In George Orwell’s 1984, the Ministry of Truth produces deliberately vague statements that sound meaningful while committing to nothing. 无可奉告 is the real-world equivalent — a phrase that sounds like an answer while providing zero information.

When Chinese Speakers Use It

Scenario 1: Government or corporate stonewalling

“Did the company respond to the allegations about the safety violations?”

“他们的回应是无可奉告. Basically told us to go away.”

Scenario 2: Personal information control

“I asked him how much he paid for that apartment.”

“Let me guess — 无可奉告?”

“Exactly. He thinks talking about money is uncouth.”

Scenario 3: Sarcastic commentary on evasiveness

“The spokesperson spent forty minutes not answering questions.”

“Professional 无可奉告 artist.”

Scenario 4: Self-deprecating deflection

“Why didn’t you go to the reunion?”

“无可奉告. Some questions don’t need answers.”

Tattoo Advice

Not recommended for most people.

This phrase carries specific baggage that makes it problematic as body art. Here is why:

1. It sounds like you work in government PR

To a Chinese speaker, 无可奉告 evokes press officers, diplomatic briefings, and official stonewalling. It’s not philosophical — it’s bureaucratic. Wearing it is like tattooing “NO COMMENT” on your arm in English. Technically accurate as a personal motto? Maybe. Weird and off-putting? Definitely.

2. The tone is defensive, not wise

Most great Chinese proverbs offer insight. They teach something. 无可奉告 teaches nothing. It is a door slammed in the face. As body art, it signals either that you enjoy shutting people down or that you have something to hide. Neither reading is particularly appealing.

3. The “edgy bureaucrat” problem

Some people get this tattoo thinking they’re being subversive — co-opting official language for personal use. But the subversion doesn’t land. Instead of irony, it reads as confusion. Why would you brand yourself with the phrase officials use to avoid accountability?

If you’re determined to get it anyway:

Understand what you’re signaling. 无可奉告 works as a statement about privacy, boundaries, or distrust of institutions. Some people genuinely value these things and want the phrase as a declaration: “I owe you no explanations.”

If that is your intent, the 4 characters fit easily on inner forearm, wrist, or ankle. Calligraphy should be clean and formal — running script (行书) or regular script (楷书). This is not a phrase that benefits from artistic flourishes. Its power is in its cold efficiency.

Better alternatives for similar sentiments:

Option 1: 守口如瓶 (4 characters) “Guard mouth like a bottle.” Keep your mouth sealed like a stoppered vessel. This expresses the value of discretion and secrecy without the bureaucratic associations. It is personal wisdom rather than official evasion.

Option 2: 沉默是金 (4 characters) “Silence is gold.” A proverb that exists in both Chinese and English. Values reticence and knowing when to stay quiet.
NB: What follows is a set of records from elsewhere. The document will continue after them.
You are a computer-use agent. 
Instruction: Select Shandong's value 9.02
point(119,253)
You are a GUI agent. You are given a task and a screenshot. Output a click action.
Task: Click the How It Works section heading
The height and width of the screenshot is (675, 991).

Universally understood and carries no institutional baggage.

Option 3: 知者不言 (4 characters) “Those who know do not speak.” From the Tao Te Ching. Philosophical rather than defensive. Suggests that true understanding transcends language rather than simply refusing to use it.

The rare case where it works:

Journalists, whistleblowers, or political dissidents sometimes adopt 无可奉告 as a badge of honor — acknowledging the phrase institutions use against them while reclaiming it. In this context, the tattoo reads as subversive. “I learned your language. Now I’m using it.”

But this requires the viewer to know your story. Without context, it just looks like you accidentally tattooed a press release.

Final verdict:

无可奉告 is a useful phrase to know. It teaches the art of strategic silence. But as permanent body art, it communicates “I have something to hide” or “I work in crisis communications.” Neither interpretation serves most people well. Consider the alternatives.